ENTRIES PROVIDED Block Start

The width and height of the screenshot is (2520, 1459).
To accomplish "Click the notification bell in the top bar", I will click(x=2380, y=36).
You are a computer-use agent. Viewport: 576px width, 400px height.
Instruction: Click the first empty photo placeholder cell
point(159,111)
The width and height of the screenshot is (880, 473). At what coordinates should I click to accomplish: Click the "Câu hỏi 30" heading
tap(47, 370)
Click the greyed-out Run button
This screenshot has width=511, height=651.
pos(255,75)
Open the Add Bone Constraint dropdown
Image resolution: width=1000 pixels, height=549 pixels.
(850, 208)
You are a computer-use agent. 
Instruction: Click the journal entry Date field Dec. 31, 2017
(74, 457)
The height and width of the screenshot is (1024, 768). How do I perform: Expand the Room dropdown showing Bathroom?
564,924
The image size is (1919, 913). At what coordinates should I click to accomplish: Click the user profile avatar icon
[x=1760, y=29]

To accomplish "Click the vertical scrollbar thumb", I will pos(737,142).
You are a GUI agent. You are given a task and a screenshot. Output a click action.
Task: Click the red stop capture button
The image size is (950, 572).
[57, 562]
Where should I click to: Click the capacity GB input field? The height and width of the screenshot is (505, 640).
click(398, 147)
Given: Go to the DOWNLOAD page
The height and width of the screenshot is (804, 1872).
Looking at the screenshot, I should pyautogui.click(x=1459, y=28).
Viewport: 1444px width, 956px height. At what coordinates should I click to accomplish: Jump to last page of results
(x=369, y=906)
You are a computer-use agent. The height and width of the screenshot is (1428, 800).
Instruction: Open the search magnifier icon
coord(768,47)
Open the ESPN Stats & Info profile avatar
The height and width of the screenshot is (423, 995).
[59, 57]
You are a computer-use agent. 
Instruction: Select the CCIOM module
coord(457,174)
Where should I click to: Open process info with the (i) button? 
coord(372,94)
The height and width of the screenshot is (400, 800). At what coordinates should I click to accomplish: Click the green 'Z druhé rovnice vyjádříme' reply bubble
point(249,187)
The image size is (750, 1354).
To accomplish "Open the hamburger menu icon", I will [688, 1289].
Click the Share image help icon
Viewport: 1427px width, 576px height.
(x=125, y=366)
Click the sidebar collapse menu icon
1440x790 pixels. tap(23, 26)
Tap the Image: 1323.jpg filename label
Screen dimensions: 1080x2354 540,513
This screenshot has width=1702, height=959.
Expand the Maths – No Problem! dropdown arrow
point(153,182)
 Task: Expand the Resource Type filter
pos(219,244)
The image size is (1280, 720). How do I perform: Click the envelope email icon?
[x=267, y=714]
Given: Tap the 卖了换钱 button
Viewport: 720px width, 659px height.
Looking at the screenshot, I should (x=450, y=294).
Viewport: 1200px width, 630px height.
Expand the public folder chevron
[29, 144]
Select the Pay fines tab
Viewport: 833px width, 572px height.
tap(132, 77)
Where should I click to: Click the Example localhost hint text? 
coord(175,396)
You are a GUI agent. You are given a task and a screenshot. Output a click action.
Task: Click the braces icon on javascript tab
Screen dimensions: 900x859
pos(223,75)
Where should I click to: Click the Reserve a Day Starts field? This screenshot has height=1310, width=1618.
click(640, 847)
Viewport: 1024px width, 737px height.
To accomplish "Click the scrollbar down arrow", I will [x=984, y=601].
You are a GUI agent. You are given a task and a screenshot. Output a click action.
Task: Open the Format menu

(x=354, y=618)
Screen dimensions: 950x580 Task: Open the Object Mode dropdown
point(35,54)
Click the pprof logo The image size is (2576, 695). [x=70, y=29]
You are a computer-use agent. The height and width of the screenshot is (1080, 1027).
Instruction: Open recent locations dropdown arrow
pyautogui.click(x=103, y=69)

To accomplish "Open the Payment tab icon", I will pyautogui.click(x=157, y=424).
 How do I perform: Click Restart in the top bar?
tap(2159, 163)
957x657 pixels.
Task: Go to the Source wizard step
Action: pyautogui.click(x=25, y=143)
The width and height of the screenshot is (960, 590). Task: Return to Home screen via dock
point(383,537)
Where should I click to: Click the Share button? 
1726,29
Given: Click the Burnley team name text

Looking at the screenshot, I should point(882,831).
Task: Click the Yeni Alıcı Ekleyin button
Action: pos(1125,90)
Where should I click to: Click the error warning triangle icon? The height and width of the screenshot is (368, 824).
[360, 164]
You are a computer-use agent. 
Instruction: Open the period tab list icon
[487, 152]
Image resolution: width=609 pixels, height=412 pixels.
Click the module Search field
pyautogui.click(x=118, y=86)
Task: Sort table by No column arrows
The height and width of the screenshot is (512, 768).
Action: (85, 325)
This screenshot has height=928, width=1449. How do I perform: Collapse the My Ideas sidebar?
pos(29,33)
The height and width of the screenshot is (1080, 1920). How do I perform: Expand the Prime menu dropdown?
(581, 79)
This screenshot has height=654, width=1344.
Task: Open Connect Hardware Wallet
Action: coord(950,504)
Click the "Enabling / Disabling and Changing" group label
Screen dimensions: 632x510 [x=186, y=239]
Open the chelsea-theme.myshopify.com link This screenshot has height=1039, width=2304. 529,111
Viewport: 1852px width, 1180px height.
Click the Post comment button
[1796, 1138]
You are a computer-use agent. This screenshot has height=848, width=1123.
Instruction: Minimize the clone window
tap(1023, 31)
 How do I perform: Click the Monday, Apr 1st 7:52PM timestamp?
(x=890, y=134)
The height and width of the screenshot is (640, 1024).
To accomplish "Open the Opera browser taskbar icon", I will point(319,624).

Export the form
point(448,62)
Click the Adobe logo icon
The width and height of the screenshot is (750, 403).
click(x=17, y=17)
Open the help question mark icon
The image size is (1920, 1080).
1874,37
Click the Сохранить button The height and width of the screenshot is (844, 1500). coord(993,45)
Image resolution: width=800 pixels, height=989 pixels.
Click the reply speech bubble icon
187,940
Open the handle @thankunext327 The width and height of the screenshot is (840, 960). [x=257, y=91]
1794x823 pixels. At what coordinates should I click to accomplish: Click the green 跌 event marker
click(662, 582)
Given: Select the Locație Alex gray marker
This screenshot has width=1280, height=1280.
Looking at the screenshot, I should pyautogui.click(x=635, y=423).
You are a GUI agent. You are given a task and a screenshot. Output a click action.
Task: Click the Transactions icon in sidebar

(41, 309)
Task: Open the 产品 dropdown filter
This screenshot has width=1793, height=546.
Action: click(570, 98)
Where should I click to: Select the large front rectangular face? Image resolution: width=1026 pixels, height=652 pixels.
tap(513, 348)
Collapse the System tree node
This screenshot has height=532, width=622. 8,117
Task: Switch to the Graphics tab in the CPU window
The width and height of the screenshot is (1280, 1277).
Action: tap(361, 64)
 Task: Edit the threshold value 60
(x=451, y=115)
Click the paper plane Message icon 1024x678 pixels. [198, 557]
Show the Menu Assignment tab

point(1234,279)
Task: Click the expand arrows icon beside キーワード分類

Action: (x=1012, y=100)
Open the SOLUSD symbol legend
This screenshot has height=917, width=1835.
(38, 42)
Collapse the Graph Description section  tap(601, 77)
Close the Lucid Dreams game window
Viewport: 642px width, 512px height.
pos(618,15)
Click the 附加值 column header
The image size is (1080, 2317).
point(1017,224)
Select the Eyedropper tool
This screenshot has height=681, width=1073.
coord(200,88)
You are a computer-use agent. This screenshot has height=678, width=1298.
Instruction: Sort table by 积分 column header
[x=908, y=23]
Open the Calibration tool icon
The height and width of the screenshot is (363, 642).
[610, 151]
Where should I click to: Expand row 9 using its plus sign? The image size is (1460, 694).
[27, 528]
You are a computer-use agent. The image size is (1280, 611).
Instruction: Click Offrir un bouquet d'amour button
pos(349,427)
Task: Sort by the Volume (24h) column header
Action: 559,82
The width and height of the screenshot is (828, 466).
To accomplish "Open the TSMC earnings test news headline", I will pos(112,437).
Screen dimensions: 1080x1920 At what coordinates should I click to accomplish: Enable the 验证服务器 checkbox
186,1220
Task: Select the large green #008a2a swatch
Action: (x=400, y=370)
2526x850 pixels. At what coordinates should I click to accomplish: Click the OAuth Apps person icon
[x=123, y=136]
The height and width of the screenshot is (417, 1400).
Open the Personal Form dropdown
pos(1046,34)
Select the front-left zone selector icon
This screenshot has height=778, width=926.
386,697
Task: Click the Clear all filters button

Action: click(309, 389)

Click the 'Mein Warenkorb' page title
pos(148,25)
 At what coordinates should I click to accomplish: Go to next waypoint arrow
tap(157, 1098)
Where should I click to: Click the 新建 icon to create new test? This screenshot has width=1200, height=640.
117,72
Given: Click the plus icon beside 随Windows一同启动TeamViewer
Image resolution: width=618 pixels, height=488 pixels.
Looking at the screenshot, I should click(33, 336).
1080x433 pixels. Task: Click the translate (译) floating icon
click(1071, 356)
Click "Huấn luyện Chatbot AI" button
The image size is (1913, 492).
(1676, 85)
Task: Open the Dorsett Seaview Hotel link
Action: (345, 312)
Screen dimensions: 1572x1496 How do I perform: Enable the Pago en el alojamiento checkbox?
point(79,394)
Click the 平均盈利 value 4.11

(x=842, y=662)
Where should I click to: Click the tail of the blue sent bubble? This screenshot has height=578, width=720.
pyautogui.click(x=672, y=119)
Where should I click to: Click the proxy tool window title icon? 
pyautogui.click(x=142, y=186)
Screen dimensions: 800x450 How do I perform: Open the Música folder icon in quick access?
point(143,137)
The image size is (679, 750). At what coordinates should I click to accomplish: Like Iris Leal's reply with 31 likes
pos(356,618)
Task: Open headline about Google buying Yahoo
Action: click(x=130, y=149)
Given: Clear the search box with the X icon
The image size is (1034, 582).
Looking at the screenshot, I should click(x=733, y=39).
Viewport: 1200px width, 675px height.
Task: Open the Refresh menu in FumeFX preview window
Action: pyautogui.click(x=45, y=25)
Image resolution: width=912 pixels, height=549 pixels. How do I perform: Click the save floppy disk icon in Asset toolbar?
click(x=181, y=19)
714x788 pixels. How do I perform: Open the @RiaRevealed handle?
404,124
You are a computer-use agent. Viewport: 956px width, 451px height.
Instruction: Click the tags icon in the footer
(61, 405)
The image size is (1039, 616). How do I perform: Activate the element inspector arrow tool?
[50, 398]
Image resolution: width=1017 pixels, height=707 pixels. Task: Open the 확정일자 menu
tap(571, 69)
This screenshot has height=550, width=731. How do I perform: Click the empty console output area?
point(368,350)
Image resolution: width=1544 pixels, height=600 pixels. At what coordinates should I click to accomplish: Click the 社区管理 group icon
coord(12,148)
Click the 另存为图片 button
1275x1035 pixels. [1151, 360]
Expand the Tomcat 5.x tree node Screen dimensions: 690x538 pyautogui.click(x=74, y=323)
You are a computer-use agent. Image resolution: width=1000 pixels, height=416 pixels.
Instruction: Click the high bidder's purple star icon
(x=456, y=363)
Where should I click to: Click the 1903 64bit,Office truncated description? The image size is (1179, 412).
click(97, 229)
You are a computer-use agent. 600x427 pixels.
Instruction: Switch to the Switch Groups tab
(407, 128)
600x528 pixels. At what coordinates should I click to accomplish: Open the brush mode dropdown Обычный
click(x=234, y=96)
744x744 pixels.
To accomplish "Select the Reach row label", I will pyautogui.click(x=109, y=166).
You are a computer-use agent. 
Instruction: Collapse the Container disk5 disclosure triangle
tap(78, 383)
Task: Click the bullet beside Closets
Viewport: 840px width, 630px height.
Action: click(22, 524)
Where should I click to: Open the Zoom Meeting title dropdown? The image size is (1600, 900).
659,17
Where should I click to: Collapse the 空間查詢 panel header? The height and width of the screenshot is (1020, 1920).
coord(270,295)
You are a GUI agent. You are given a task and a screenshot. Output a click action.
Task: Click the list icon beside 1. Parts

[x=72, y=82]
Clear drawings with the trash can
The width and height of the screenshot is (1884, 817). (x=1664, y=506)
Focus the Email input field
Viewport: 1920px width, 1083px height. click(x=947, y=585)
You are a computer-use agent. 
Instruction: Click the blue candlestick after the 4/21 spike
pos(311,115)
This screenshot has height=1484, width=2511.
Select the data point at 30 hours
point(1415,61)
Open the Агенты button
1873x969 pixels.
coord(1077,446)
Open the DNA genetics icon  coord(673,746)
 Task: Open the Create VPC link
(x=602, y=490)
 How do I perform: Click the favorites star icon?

ENTRIES PROVIDED Block End

● **PROBLEM STATEMENT**
Copy out the lines of the data where the string "logo" occurs.

● **RESULT BELOW**
Click the pprof logo The image size is (2576, 695). [x=70, y=29]
Click the Adobe logo icon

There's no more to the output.